Это заклинание в присутствии внешних, а особенно западных свидетелей каждый член партии должен был отбарабанивать, как “Отче Наш”. Но для внутреннего пользования… Национальная политика большевиков для внутреннего употребления на первый взгляд заключалась в следующем: до победы обещать все мыслимые права – после победы расстреливать всякого, кто этих прав потребует. Однако это, думается, не было с самого начала сознательным последовательным макиавеллизмом. Я думаю, ядро первых большевиков состояло из настоящих идеалистов, то есть людей искренне и страстно преданных какой-то коллективной грезе – не индивидуальной, как простые смертные, а именно коллективной иллюзии. И только когда при столкновении с практикой они обнаруживали, что иллюзию реализовать невозможно, только тогда они переходили к лицемерию и террору.

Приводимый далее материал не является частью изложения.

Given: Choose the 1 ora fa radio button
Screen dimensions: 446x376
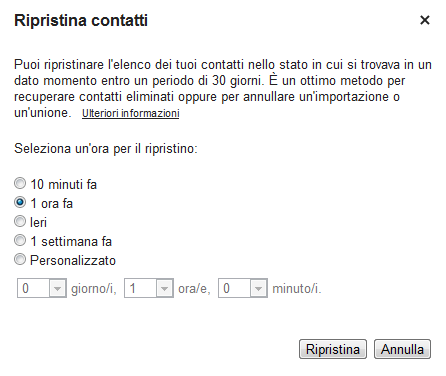Looking at the screenshot, I should (x=20, y=202).
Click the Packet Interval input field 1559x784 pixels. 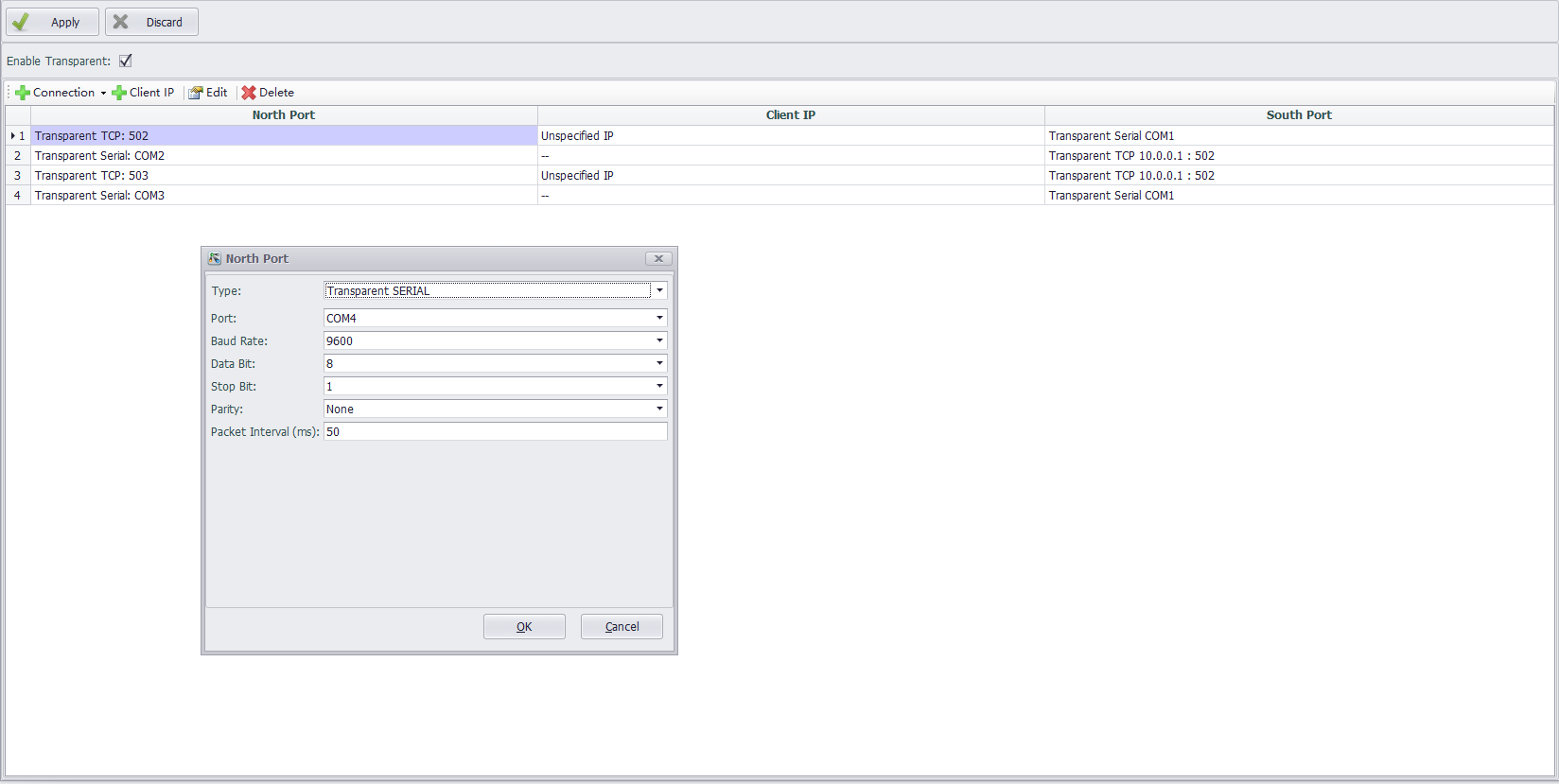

Масштаб и долговременность террора вообще могут служить косвенным индикатором меры утопичности коллективных грез, они же социальные идеалы.

Думаю, что и Сталин был идеалистом. Не в расхожем смысле – наивным, бескорыстным человеком, а в точном смысле слова: он жил грезой. Грезой о мире, в котором правят сила, воля и материальный интерес, а всякий, кто по малодушию или благодушию попытается быть мягким и компромиссным, будет растоптан, – словом, он жил марксистской грезой о мире, в котором грезы ничего не значат. И последовательно, по-марксистски выводил на чистую воду тех, кто хотел ввести в социальную жизнь еще какие-то (“духовные”!) факторы, помимо нагих классовых интересов.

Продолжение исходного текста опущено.